Another 2015 reviewTrusted Source looked at the results of 28 medical marijuana randomized, medically controlled trials as a pain treatment. Many of the trials focused on pain associated with MS. The review found that the use of medical marijuana to relieve chronic pain was supported by high-quality evidence.
A 2017 study concluded that in people with chronic pain, including those with fibromyalgia, CBD can mitigate the hypersensitivity of cells surrounding nerves. This points to the need for further research, however, as well.
Does it work for synthetic cannabis?
A 2016 Cochrane review examined the impact of Nabilone on fibromyalgia, a synthetic form of cannabis. Researchers found it to be poorly tolerated and had no significant advantages compared to a placebo.
How to make use of CBD oil
A number of websites offer guidance on how to use CBD oil, but there is almost no professional research into use or dosage.
A doctor who is knowledgeable about medical marijuana, CBD, and fibromyalgia must discuss it with anyone interested in CBD.
It is best, as with any medication, to begin with a low dosage and monitor the reaction of the body carefully.
Side effects of the
People reported side effects with CBD and cannabis use.
The most common side effects associated with medical marijuana and CBD include:
- Dizziness of the
- It’s nausea
- The mouth is dry
These are typical side-effects of most drugs.
Before taking CBD, a person should talk to their doctor. CBD may interact with certain over – the-counter aids, dietary supplements, and prescription drugs— especially those that warn against the use of grapefruitTrusted Source.

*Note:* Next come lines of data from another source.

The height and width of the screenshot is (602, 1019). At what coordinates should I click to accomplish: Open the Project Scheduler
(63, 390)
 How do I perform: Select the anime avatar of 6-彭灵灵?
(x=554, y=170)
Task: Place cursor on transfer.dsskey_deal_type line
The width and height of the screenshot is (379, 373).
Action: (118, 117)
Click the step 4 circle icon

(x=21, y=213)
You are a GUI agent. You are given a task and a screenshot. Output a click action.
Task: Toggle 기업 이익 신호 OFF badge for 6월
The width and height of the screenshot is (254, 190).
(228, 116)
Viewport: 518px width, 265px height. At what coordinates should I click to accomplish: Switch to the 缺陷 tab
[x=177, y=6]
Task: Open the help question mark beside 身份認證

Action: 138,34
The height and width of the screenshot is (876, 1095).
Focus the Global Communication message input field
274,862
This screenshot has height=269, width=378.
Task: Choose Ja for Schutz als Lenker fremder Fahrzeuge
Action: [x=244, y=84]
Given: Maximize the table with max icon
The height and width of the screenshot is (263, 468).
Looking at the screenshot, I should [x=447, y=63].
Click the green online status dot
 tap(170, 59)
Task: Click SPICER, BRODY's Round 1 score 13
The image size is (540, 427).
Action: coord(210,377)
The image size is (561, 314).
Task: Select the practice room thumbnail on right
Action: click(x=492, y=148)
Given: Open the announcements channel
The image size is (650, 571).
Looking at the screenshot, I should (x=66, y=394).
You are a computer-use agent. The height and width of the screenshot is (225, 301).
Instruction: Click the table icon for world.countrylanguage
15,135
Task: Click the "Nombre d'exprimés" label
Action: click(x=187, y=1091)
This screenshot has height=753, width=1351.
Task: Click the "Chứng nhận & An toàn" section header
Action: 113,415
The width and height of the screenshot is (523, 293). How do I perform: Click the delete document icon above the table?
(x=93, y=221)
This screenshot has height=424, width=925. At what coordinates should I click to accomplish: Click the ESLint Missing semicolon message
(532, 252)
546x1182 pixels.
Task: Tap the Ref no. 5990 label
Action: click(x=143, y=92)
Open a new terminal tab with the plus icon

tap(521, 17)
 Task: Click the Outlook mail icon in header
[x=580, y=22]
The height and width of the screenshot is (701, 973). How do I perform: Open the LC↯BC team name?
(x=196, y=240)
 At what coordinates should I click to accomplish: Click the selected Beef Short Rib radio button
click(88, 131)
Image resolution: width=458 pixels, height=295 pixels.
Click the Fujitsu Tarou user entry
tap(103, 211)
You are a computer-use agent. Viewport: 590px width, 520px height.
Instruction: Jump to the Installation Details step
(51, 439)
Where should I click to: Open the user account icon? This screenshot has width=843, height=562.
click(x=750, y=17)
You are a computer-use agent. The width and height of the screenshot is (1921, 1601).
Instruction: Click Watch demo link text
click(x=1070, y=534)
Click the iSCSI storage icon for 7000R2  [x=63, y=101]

There are also concerns that CBD may interfere with the ability of the liver to break down toxins by disrupting an enzyme called the cytochrome P450 complex.
Legality of treatments
The greatest risk associated with CBD oil is its legality.
The actual legality of the CBD is hazy. Although hemp containing less than 0.3 per cent THC and hemp derived products are legal under the Farm Bill, there is still some confusion as to the specifics.
People should check their state laws and the laws of wherever they may be traveling. We should keep in mind that no non-prescription drugs have yet been licensed by the FDATrusted Source.
It is the duty of the user to stay aware, as this data is changing rapidly as more states allow CBD and medical marijuana.
The strength of CBD products can vary. It is important to find a source of value, preferably through a pharmacy or health care provider.
Outlook and take-away
Fibromyalgia is a chronic disease, so CBD is not going to cure it. Symptoms may vary over time, whether or not a person is being treated. However, many with the condition find that experimenting with combinations of remedies can help manage or eliminate symptoms.
In most cases, CBD works best when combined with medicines and lifestyle remedies.
If a person is living in an area where medical marijuana and CBD are legal, it is still worth talking to a medical professional before using it.
It may be appropriate to experiment with a number of treatment methods over time. If a person lives in an environment where there is a legal risk of using these goods, he or she should stop and consider the threat versus the gain.